— START OF ENTRIES PROVIDED —

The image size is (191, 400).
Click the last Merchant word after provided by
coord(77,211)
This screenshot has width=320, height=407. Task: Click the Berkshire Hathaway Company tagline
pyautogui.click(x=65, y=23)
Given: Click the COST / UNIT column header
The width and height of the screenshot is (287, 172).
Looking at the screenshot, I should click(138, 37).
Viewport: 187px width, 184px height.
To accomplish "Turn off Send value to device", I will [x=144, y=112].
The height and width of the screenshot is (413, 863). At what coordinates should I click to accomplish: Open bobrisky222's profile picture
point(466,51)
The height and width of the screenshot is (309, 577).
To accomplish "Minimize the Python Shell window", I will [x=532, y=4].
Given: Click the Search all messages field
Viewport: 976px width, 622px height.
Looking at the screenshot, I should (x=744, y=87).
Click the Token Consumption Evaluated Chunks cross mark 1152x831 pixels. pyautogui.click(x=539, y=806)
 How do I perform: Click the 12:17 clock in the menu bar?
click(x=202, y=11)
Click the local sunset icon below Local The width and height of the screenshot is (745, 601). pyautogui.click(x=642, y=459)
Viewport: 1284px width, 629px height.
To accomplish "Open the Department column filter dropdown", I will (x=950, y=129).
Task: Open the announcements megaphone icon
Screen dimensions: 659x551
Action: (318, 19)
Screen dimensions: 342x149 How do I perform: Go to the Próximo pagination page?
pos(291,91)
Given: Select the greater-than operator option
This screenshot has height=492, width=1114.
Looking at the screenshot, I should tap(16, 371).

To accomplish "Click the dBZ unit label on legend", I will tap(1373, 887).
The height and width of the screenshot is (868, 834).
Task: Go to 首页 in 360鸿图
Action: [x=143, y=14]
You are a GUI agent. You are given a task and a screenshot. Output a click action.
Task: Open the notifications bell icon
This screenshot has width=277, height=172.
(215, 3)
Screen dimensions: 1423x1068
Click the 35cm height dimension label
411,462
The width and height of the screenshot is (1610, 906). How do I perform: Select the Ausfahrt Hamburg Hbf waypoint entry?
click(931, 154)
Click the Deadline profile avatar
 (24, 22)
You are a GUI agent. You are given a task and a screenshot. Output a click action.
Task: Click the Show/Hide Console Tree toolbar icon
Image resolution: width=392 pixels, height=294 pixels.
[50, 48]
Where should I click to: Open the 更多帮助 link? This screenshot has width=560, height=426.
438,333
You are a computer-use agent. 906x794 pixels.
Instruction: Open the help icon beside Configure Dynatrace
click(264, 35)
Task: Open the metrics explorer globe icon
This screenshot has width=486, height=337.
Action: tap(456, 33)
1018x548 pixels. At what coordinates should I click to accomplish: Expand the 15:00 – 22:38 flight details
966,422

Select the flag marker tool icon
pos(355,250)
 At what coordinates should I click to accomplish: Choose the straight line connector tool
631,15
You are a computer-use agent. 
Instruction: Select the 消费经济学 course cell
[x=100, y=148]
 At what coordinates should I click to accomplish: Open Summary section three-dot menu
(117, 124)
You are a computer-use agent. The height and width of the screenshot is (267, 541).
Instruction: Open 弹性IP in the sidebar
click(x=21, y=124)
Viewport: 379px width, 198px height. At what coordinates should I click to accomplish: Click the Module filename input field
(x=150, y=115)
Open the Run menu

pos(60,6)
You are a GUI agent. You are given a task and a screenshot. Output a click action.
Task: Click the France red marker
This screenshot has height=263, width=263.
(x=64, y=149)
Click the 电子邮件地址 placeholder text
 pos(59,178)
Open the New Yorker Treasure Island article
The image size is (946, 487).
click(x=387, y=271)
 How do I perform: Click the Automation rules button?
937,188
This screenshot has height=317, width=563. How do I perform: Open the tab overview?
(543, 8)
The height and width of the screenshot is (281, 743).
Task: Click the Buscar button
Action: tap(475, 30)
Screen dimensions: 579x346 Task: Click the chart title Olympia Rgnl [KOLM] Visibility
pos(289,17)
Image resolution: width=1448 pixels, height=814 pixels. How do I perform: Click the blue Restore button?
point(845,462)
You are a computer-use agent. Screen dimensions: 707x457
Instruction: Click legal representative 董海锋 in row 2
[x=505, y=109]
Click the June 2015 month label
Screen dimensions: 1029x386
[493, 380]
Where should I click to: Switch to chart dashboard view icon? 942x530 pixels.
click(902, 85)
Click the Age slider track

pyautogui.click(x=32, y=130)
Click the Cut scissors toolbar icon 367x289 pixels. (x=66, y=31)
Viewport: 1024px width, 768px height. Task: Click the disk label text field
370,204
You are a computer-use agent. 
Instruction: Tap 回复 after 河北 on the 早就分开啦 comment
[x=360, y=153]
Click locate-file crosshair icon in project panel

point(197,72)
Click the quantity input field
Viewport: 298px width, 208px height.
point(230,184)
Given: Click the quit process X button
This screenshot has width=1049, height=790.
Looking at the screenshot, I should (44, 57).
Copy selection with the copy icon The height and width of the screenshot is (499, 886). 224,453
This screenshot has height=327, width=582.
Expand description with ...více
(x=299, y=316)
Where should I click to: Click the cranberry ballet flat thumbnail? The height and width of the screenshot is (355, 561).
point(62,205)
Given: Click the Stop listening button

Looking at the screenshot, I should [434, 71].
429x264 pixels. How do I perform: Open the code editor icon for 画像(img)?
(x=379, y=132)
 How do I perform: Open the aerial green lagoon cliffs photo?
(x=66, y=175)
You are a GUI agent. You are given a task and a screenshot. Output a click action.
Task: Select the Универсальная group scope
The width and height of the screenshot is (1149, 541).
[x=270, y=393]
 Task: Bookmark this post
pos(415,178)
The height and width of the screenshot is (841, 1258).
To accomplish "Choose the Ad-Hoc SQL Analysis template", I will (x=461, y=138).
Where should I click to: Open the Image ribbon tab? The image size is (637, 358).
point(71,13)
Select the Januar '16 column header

— END OF ENTRIES PROVIDED —

EXERCISE DIRECTIONS
Could you render every line of the records above as a Markdown table with the columns No. and Line, numbering each row and leaving out the blank lines?

EXERCISE RESPONSE
| No. | Line |
|---|---|
| 1 | The image size is (191, 400). |
| 2 | Click the last Merchant word after provided by |
| 3 | coord(77,211) |
| 4 | This screenshot has width=320, height=407. Task: Click the Berkshire Hathaway Company tagline |
| 5 | pyautogui.click(x=65, y=23) |
| 6 | Given: Click the COST / UNIT column header |
| 7 | The width and height of the screenshot is (287, 172). |
| 8 | Looking at the screenshot, I should click(138, 37). |
| 9 | Viewport: 187px width, 184px height. |
| 10 | To accomplish "Turn off Send value to device", I will [x=144, y=112]. |
| 11 | The height and width of the screenshot is (413, 863). At what coordinates should I click to accomplish: Open bobrisky222's profile picture |
| 12 | point(466,51) |
| 13 | The height and width of the screenshot is (309, 577). |
| 14 | To accomplish "Minimize the Python Shell window", I will [x=532, y=4]. |
| 15 | Given: Click the Search all messages field |
| 16 | Viewport: 976px width, 622px height. |
| 17 | Looking at the screenshot, I should (x=744, y=87). |
| 18 | Click the Token Consumption Evaluated Chunks cross mark 1152x831 pixels. pyautogui.click(x=539, y=806) |
| 19 |  How do I perform: Click the 12:17 clock in the menu bar? |
| 20 | click(x=202, y=11) |
| 21 | Click the local sunset icon below Local The width and height of the screenshot is (745, 601). pyautogui.click(x=642, y=459) |
| 22 | Viewport: 1284px width, 629px height. |
| 23 | To accomplish "Open the Department column filter dropdown", I will (x=950, y=129). |
| 24 | Task: Open the announcements megaphone icon |
| 25 | Screen dimensions: 659x551 |
| 26 | Action: (318, 19) |
| 27 | Screen dimensions: 342x149 How do I perform: Go to the Próximo pagination page? |
| 28 | pos(291,91) |
| 29 | Given: Select the greater-than operator option |
| 30 | This screenshot has height=492, width=1114. |
| 31 | Looking at the screenshot, I should tap(16, 371). |
| 32 | To accomplish "Click the dBZ unit label on legend", I will tap(1373, 887). |
| 33 | The height and width of the screenshot is (868, 834). |
| 34 | Task: Go to 首页 in 360鸿图 |
| 35 | Action: [x=143, y=14] |
| 36 | You are a GUI agent. You are given a task and a screenshot. Output a click action. |
| 37 | Task: Open the notifications bell icon |
| 38 | This screenshot has width=277, height=172. |
| 39 | (215, 3) |
| 40 | Screen dimensions: 1423x1068 |
| 41 | Click the 35cm height dimension label |
| 42 | 411,462 |
| 43 | The width and height of the screenshot is (1610, 906). How do I perform: Select the Ausfahrt Hamburg Hbf waypoint entry? |
| 44 | click(931, 154) |
| 45 | Click the Deadline profile avatar |
| 46 |  (24, 22) |
| 47 | You are a GUI agent. You are given a task and a screenshot. Output a click action. |
| 48 | Task: Click the Show/Hide Console Tree toolbar icon |
| 49 | Image resolution: width=392 pixels, height=294 pixels. |
| 50 | [50, 48] |
| 51 | Where should I click to: Open the 更多帮助 link? This screenshot has width=560, height=426. |
| 52 | 438,333 |
| 53 | You are a computer-use agent. 906x794 pixels. |
| 54 | Instruction: Open the help icon beside Configure Dynatrace |
| 55 | click(264, 35) |
| 56 | Task: Open the metrics explorer globe icon |
| 57 | This screenshot has width=486, height=337. |
| 58 | Action: tap(456, 33) |
| 59 | 1018x548 pixels. At what coordinates should I click to accomplish: Expand the 15:00 – 22:38 flight details |
| 60 | 966,422 |
| 61 | Select the flag marker tool icon |
| 62 | pos(355,250) |
| 63 |  At what coordinates should I click to accomplish: Choose the straight line connector tool |
| 64 | 631,15 |
| 65 | You are a computer-use agent.  |
| 66 | Instruction: Select the 消费经济学 course cell |
| 67 | [x=100, y=148] |
| 68 |  At what coordinates should I click to accomplish: Open Summary section three-dot menu |
| 69 | (117, 124) |
| 70 | You are a computer-use agent. The height and width of the screenshot is (267, 541). |
| 71 | Instruction: Open 弹性IP in the sidebar |
| 72 | click(x=21, y=124) |
| 73 | Viewport: 379px width, 198px height. At what coordinates should I click to accomplish: Click the Module filename input field |
| 74 | (x=150, y=115) |
| 75 | Open the Run menu |
| 76 | pos(60,6) |
| 77 | You are a GUI agent. You are given a task and a screenshot. Output a click action. |
| 78 | Task: Click the France red marker |
| 79 | This screenshot has height=263, width=263. |
| 80 | (x=64, y=149) |
| 81 | Click the 电子邮件地址 placeholder text |
| 82 |  pos(59,178) |
| 83 | Open the New Yorker Treasure Island article |
| 84 | The image size is (946, 487). |
| 85 | click(x=387, y=271) |
| 86 |  How do I perform: Click the Automation rules button? |
| 87 | 937,188 |
| 88 | This screenshot has height=317, width=563. How do I perform: Open the tab overview? |
| 89 | (543, 8) |
| 90 | The height and width of the screenshot is (281, 743). |
| 91 | Task: Click the Buscar button |
| 92 | Action: tap(475, 30) |
| 93 | Screen dimensions: 579x346 Task: Click the chart title Olympia Rgnl [KOLM] Visibility |
| 94 | pos(289,17) |
| 95 | Image resolution: width=1448 pixels, height=814 pixels. How do I perform: Click the blue Restore button? |
| 96 | point(845,462) |
| 97 | You are a computer-use agent. Screen dimensions: 707x457 |
| 98 | Instruction: Click legal representative 董海锋 in row 2 |
| 99 | [x=505, y=109] |
| 100 | Click the June 2015 month label |
| 101 | Screen dimensions: 1029x386 |
| 102 | [493, 380] |
| 103 | Where should I click to: Switch to chart dashboard view icon? 942x530 pixels. |
| 104 | click(902, 85) |
| 105 | Click the Age slider track |
| 106 | pyautogui.click(x=32, y=130) |
| 107 | Click the Cut scissors toolbar icon 367x289 pixels. (x=66, y=31) |
| 108 | Viewport: 1024px width, 768px height. Task: Click the disk label text field |
| 109 | 370,204 |
| 110 | You are a computer-use agent.  |
| 111 | Instruction: Tap 回复 after 河北 on the 早就分开啦 comment |
| 112 | [x=360, y=153] |
| 113 | Click locate-file crosshair icon in project panel |
| 114 | point(197,72) |
| 115 | Click the quantity input field |
| 116 | Viewport: 298px width, 208px height. |
| 117 | point(230,184) |
| 118 | Given: Click the quit process X button |
| 119 | This screenshot has width=1049, height=790. |
| 120 | Looking at the screenshot, I should (44, 57). |
| 121 | Copy selection with the copy icon The height and width of the screenshot is (499, 886). 224,453 |
| 122 | This screenshot has height=327, width=582. |
| 123 | Expand description with ...více |
| 124 | (x=299, y=316) |
| 125 | Where should I click to: Click the cranberry ballet flat thumbnail? The height and width of the screenshot is (355, 561). |
| 126 | point(62,205) |
| 127 | Given: Click the Stop listening button |
| 128 | Looking at the screenshot, I should [434, 71]. |
| 129 | 429x264 pixels. How do I perform: Open the code editor icon for 画像(img)? |
| 130 | (x=379, y=132) |
| 131 |  How do I perform: Open the aerial green lagoon cliffs photo? |
| 132 | (x=66, y=175) |
| 133 | You are a GUI agent. You are given a task and a screenshot. Output a click action. |
| 134 | Task: Select the Универсальная group scope |
| 135 | The width and height of the screenshot is (1149, 541). |
| 136 | [x=270, y=393] |
| 137 |  Task: Bookmark this post |
| 138 | pos(415,178) |
| 139 | The height and width of the screenshot is (841, 1258). |
| 140 | To accomplish "Choose the Ad-Hoc SQL Analysis template", I will (x=461, y=138). |
| 141 | Where should I click to: Open the Image ribbon tab? The image size is (637, 358). |
| 142 | point(71,13) |
| 143 | Select the Januar '16 column header |